(Source document):
With more than 140 million monthly views across Instagram, YouTube and TikTok, Hearnden has become one of Australia's most watched creators, turning his kitchen counter into a global broadcast platform. Now, armed with Ray-Ban Meta smart glasses, he’s literally doing it through his own eyes.

In conversation with Adam Berger, director of product marketing, wearables at Meta, Hearnden offered a glimpse into what content creation looks like when powered by wearable AI.

"The thing that surprised me most was how intuitive it is," he said of the glasses. "You actually use it in the moment more than you think. I found it incredibly convenient and really creative."

The Ray-Ban Meta smart glasses (version two) come packed with functionality: improved camera, better audio than many over-ear headphones (I tested them and they beat my Beats for comfort and clarity), and powerful AI integrations. 

Features like hands-free translation, voice-activated search, photo sharing and video recording are built in. You can literally set timers, convert temperatures, or snap POV shots without ever picking up your phone.

(What is asked):
[A] In the listing, write out word for word the part from the line containing "How do I perform: Click" through the end of the listing, leaving out the pictures.
[B] Pick up the article about Hearnden and the Ray-Ban Meta smart glasses right after its last sentence.
The listing that comes next has no connection to the article about Hearnden and the Ray-Ban Meta smart glasses.

(Item position listing)
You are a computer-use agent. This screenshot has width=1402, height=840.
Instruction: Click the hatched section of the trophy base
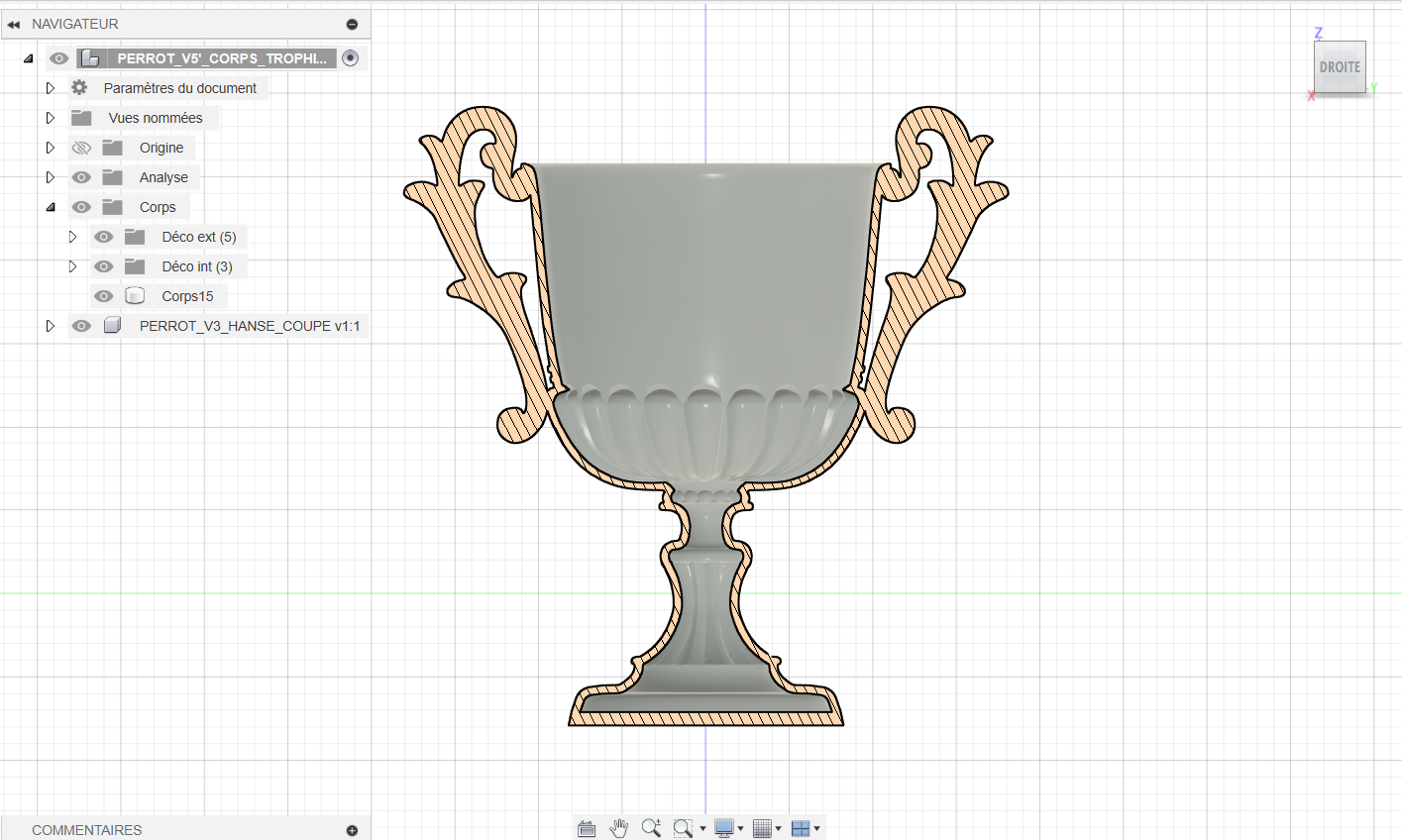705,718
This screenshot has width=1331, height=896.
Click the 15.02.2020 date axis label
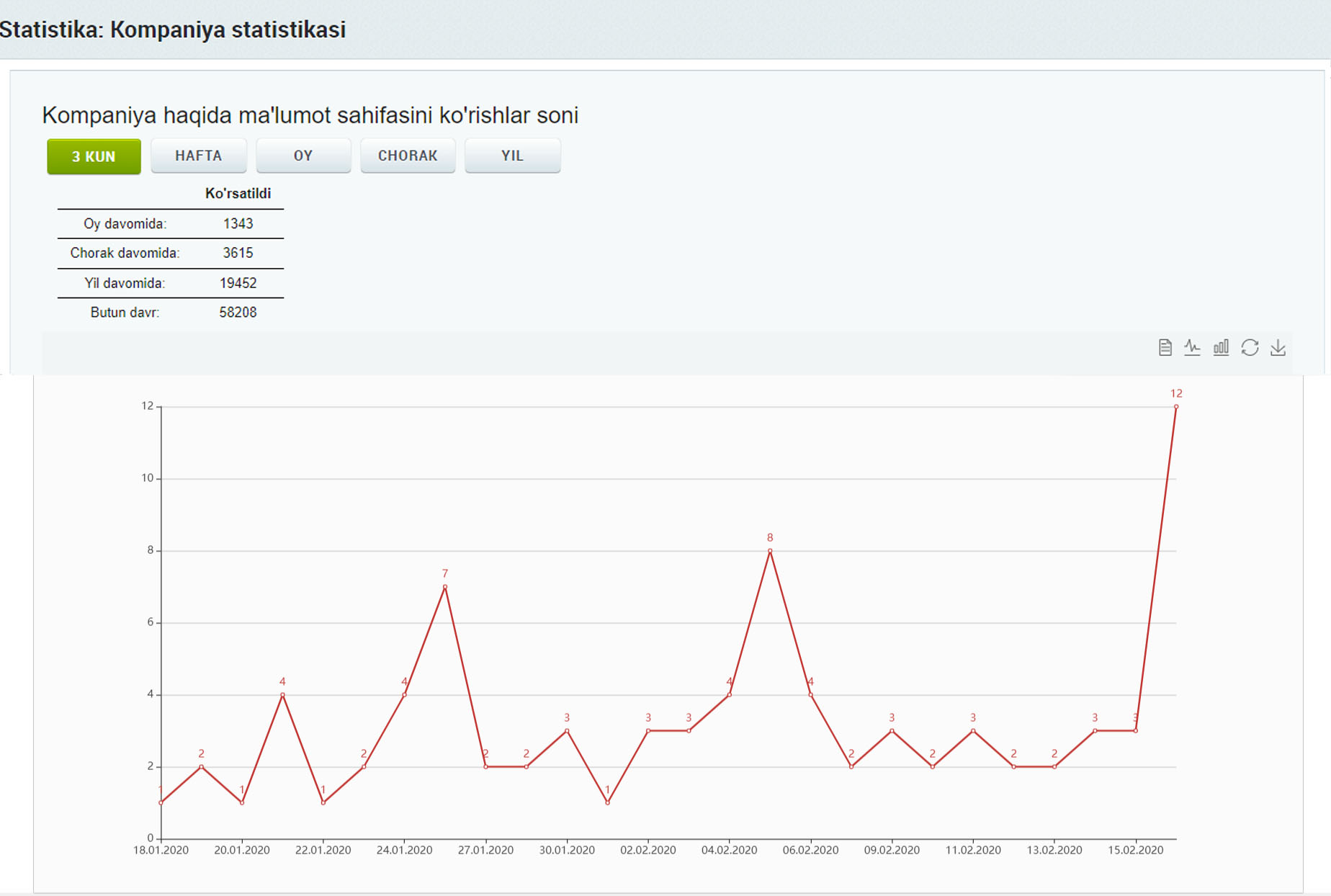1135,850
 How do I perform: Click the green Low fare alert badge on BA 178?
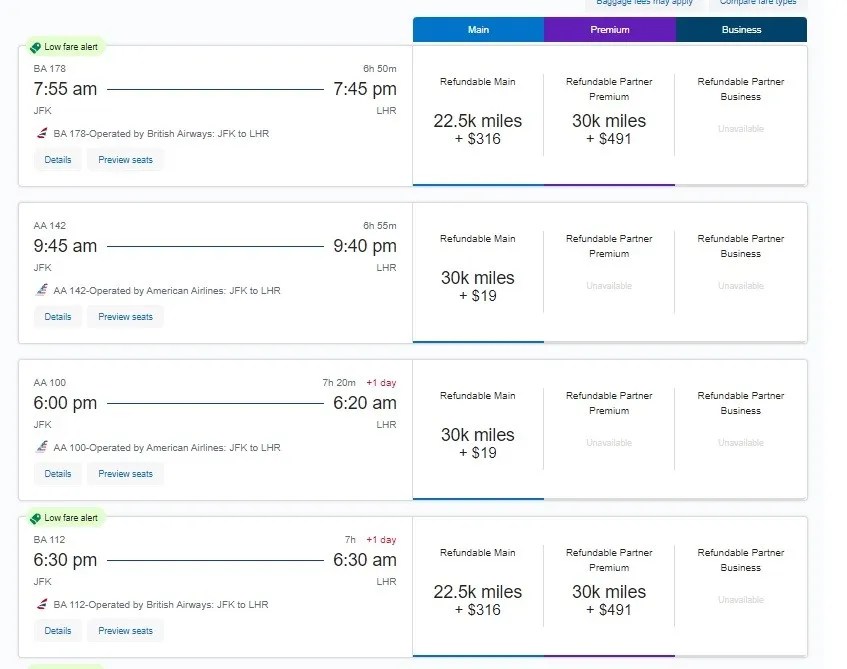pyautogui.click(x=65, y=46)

(Written answers):
[A]
 How do I perform: Click the green Low fare alert badge on BA 178?
pyautogui.click(x=65, y=46)

[B]
"We've tried for years to get good POV shots in the kitchen," Hearnden said. "It’s hard to get that angle from my side of the bench. But with these, the viewer is in the moment with you. That changes everything for storytelling."

Hearnden is the kind of creator perfectly suited to this evolution. A former professional chef, he’s turned fast, high-quality videos into a signature format. His "Hey Babe" and "Order's Up" catchphrases have earned cult status among home cooks. Hearnden told Meta Fest that wearables aren’t just cool gadgets, they are tools that simplify the content workflow. 

Whether that is snapping a photo and instantly sending it to a WhatsApp group, setting multiple timers while roasting a chicken, or asking AI to convert celsius to fahrenheit mid-filming, the glasses keep his hands on the pan and his head in the creative.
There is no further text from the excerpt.